Pixel coordinate grounding data:
++++++++

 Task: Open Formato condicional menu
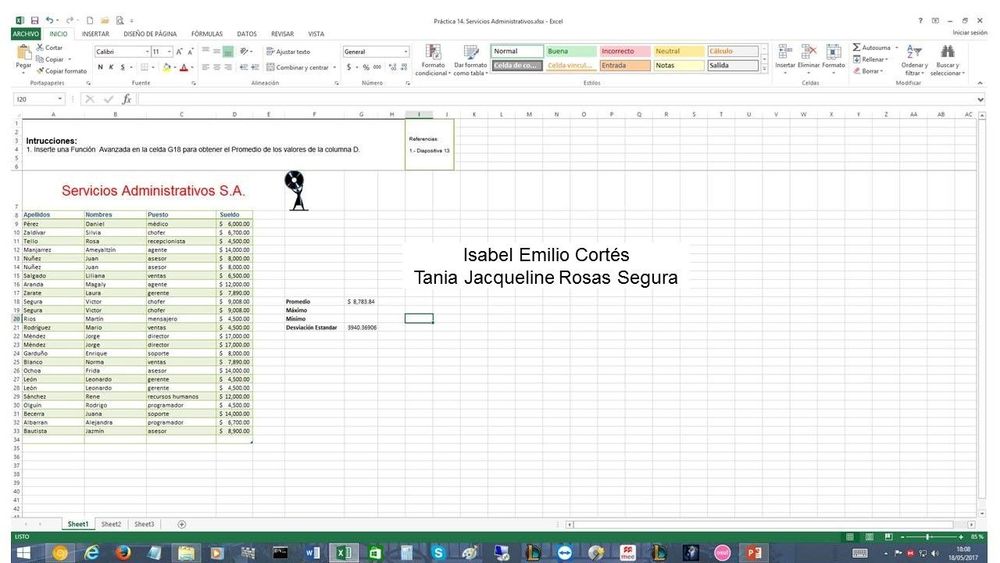(432, 58)
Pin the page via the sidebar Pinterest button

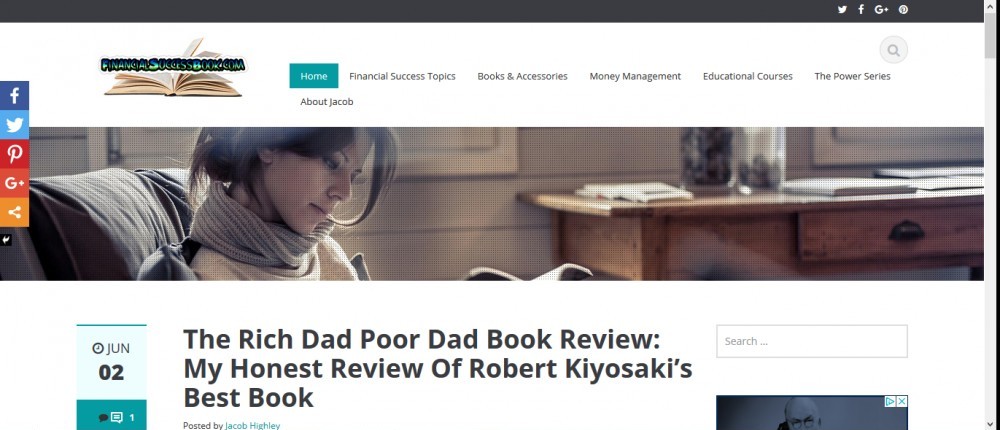14,154
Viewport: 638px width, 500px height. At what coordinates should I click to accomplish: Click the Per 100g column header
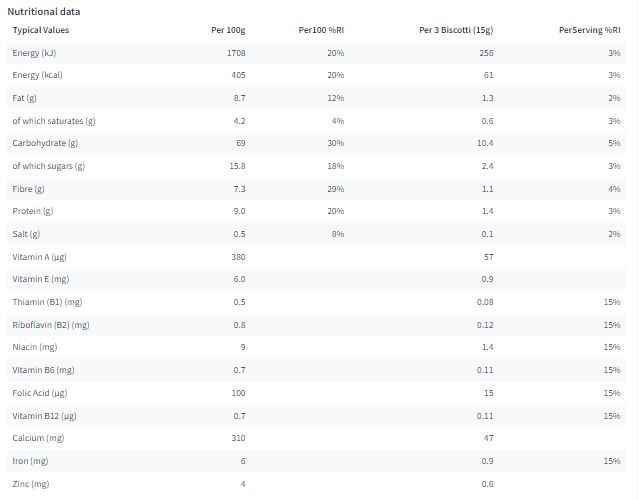228,30
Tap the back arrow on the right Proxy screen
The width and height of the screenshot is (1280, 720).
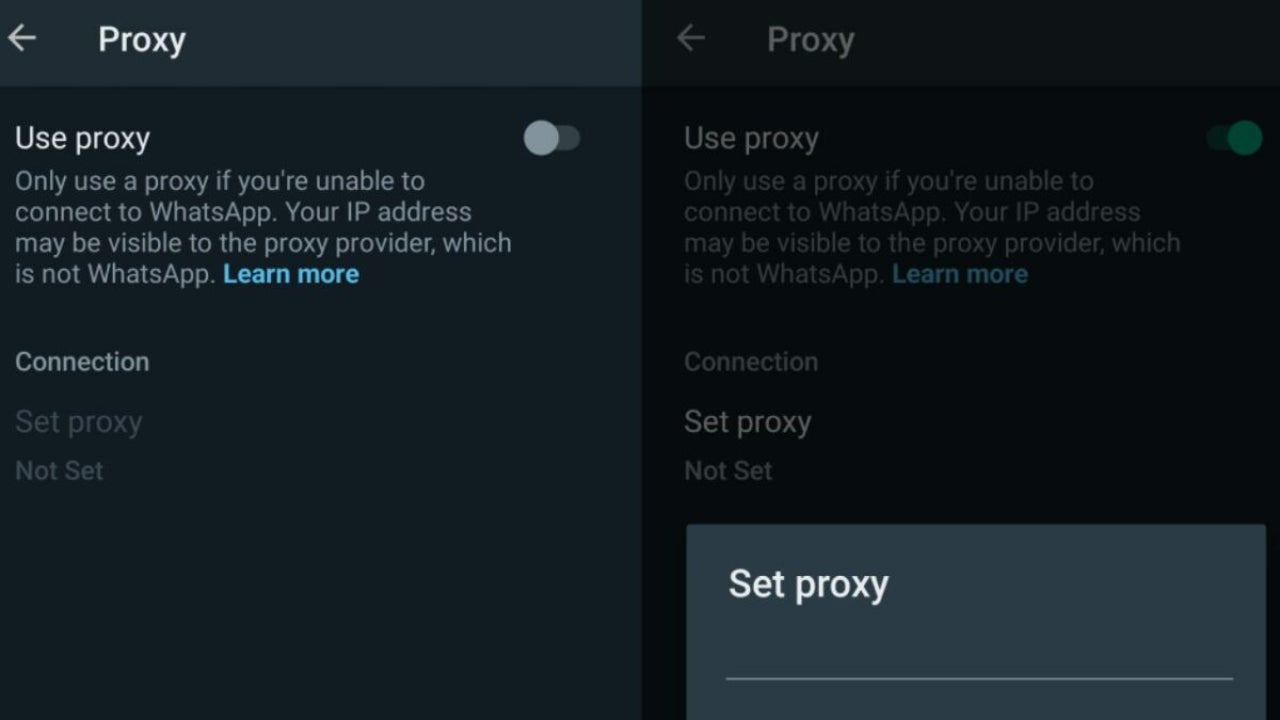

++++++++

### Your goal
In the copy, include exactly the lines from the one with "Tap the back arrow on the right Proxy screen" through the final line of the data, both ends included, and no pictures.

### Expected output
Tap the back arrow on the right Proxy screen
The width and height of the screenshot is (1280, 720).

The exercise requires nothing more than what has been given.